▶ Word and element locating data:
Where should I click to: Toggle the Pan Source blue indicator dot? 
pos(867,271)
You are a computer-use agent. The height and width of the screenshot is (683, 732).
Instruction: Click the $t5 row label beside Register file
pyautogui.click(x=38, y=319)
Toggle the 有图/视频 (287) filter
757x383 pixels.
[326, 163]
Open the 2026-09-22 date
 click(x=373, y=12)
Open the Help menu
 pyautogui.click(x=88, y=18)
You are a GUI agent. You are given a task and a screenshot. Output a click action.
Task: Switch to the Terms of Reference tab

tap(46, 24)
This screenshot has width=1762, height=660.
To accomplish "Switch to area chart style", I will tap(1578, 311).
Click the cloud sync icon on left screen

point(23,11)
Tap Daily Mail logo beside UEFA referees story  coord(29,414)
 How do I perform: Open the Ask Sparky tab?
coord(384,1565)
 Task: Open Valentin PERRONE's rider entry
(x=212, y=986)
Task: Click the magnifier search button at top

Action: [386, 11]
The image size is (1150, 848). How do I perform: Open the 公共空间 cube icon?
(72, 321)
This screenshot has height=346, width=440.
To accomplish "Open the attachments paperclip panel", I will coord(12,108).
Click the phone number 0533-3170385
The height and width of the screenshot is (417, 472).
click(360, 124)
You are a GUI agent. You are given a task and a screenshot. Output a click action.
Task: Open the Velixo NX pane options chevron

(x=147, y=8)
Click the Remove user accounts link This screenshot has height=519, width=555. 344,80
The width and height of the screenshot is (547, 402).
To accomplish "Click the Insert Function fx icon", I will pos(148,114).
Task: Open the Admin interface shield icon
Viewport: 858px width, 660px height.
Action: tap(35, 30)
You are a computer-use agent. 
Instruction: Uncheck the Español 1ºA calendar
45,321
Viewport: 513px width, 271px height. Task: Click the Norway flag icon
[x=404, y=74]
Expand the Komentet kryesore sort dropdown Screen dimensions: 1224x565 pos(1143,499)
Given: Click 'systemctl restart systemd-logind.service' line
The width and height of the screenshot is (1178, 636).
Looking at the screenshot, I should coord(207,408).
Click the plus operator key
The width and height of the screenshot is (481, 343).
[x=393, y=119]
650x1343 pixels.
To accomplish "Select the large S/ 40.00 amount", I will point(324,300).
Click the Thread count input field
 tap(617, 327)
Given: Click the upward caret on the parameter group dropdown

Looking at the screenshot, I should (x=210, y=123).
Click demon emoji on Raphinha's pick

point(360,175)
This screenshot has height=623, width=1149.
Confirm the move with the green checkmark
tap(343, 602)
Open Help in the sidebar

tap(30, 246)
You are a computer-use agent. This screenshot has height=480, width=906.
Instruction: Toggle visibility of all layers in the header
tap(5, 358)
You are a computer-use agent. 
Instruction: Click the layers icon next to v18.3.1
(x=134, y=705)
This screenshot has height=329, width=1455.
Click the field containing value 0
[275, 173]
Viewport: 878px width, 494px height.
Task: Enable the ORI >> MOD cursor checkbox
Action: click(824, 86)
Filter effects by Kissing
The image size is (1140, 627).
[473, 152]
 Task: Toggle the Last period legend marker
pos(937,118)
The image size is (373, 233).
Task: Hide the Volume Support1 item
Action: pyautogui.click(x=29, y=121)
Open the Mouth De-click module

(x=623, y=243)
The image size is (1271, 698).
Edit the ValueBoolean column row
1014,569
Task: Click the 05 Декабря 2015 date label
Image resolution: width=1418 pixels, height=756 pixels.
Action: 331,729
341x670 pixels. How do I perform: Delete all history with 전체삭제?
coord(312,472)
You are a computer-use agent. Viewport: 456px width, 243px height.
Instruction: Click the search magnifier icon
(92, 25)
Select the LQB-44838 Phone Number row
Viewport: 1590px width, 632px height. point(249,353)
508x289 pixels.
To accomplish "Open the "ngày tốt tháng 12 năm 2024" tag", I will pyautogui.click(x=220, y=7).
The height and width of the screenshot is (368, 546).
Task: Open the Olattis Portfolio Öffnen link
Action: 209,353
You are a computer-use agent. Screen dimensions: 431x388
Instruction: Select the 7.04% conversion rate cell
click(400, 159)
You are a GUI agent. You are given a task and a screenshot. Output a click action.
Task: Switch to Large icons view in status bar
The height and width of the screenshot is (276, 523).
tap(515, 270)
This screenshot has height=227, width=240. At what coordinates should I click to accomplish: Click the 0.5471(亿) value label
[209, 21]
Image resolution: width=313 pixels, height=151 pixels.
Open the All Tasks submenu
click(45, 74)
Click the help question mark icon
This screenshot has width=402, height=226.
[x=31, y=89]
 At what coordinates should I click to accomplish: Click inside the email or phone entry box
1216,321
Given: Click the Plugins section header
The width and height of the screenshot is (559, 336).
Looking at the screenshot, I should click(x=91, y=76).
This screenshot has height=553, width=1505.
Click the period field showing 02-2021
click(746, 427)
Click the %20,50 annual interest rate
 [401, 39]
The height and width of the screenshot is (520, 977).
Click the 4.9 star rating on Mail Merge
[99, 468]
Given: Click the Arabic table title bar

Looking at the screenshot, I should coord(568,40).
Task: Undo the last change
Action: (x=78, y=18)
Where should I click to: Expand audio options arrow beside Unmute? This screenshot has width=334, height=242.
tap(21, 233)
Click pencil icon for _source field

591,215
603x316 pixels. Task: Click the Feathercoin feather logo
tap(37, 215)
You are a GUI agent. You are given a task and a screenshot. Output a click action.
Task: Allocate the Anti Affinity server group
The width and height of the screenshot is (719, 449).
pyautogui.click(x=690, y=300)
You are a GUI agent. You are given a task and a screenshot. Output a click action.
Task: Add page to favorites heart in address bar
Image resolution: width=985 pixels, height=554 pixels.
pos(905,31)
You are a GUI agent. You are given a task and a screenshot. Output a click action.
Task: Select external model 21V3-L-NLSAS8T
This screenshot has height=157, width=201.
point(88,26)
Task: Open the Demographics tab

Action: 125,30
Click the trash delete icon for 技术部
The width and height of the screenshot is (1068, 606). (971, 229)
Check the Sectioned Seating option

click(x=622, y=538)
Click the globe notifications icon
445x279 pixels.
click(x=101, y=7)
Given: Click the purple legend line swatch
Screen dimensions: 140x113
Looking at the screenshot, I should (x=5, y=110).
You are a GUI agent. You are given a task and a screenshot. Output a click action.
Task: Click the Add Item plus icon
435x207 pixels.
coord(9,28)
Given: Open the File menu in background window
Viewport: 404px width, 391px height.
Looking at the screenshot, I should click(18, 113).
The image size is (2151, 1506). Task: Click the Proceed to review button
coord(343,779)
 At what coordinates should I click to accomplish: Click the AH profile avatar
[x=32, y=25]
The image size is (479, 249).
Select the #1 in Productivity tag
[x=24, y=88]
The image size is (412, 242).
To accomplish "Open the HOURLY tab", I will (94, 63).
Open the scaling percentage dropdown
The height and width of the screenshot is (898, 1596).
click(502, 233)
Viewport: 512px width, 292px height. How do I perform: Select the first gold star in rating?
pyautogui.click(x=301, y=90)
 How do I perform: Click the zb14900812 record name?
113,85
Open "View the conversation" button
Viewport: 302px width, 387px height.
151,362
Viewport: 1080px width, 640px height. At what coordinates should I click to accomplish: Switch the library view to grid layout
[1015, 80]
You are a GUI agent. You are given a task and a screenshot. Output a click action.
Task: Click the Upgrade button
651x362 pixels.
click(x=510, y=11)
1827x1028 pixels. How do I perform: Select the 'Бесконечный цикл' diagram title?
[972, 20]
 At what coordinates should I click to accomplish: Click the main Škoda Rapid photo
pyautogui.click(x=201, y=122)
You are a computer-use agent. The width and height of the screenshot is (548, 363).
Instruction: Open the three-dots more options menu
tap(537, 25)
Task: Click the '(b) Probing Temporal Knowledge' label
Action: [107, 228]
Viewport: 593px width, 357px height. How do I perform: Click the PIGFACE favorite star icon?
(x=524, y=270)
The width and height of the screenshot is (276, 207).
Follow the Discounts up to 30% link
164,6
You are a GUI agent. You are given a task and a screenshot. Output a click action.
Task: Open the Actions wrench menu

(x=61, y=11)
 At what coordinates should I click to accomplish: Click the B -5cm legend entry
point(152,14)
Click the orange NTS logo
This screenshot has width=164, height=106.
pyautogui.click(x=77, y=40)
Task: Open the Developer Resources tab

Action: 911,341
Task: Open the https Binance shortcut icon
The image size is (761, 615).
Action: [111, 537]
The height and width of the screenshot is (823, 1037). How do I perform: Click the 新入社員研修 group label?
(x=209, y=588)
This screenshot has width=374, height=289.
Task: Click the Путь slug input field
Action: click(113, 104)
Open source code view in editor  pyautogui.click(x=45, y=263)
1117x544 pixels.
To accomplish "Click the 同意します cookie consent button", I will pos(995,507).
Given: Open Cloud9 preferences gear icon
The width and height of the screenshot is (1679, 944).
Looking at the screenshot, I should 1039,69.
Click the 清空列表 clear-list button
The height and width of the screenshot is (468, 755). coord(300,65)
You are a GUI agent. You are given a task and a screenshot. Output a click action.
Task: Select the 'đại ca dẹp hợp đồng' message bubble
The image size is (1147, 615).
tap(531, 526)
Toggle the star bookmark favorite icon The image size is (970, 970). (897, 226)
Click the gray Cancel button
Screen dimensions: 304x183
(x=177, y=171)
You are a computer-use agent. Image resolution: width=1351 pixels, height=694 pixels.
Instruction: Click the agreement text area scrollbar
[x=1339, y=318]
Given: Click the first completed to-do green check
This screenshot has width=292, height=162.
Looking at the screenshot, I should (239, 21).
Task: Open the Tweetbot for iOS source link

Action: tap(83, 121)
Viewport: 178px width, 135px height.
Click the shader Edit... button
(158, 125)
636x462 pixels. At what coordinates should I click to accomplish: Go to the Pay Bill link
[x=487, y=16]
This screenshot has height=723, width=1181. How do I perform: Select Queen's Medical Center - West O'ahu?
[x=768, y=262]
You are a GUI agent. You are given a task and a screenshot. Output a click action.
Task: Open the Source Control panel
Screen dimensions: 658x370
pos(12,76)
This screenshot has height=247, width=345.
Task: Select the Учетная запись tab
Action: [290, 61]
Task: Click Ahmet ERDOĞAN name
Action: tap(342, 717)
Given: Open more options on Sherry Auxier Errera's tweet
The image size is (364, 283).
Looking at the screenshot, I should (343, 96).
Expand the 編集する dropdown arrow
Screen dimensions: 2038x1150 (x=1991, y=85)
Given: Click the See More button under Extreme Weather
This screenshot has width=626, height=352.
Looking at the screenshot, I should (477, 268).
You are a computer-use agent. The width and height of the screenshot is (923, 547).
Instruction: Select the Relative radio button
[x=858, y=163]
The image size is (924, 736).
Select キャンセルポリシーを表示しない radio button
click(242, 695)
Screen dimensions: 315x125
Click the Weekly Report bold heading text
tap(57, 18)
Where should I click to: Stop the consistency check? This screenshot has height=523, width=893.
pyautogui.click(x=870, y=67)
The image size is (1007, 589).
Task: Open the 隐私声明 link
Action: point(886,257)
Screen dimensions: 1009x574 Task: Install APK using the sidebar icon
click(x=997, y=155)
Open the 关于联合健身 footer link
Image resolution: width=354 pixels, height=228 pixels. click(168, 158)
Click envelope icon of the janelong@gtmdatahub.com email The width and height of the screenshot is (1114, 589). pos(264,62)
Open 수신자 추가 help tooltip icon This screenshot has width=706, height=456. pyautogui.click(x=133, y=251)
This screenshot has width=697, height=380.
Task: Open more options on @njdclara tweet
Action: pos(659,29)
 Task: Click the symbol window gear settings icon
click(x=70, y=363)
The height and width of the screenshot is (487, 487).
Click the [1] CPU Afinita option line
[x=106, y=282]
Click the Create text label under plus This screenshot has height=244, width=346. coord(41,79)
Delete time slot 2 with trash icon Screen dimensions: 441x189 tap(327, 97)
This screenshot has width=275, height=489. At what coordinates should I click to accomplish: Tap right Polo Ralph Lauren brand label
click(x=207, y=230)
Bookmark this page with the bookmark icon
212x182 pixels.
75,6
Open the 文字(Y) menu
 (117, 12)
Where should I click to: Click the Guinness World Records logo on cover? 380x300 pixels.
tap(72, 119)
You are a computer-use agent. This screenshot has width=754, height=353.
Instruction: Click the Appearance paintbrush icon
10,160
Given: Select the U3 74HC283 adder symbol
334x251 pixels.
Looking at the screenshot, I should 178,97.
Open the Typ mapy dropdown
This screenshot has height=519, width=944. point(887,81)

▶ WHAT IS REQUIRED: Can you repeat the lines of the listing verbatim, from the line with "Click the plus operator key" to the line with "tap(617, 327)"?

▶ EXERCISE OUTPUT:
Click the plus operator key
The width and height of the screenshot is (481, 343).
[x=393, y=119]
650x1343 pixels.
To accomplish "Select the large S/ 40.00 amount", I will point(324,300).
Click the Thread count input field
 tap(617, 327)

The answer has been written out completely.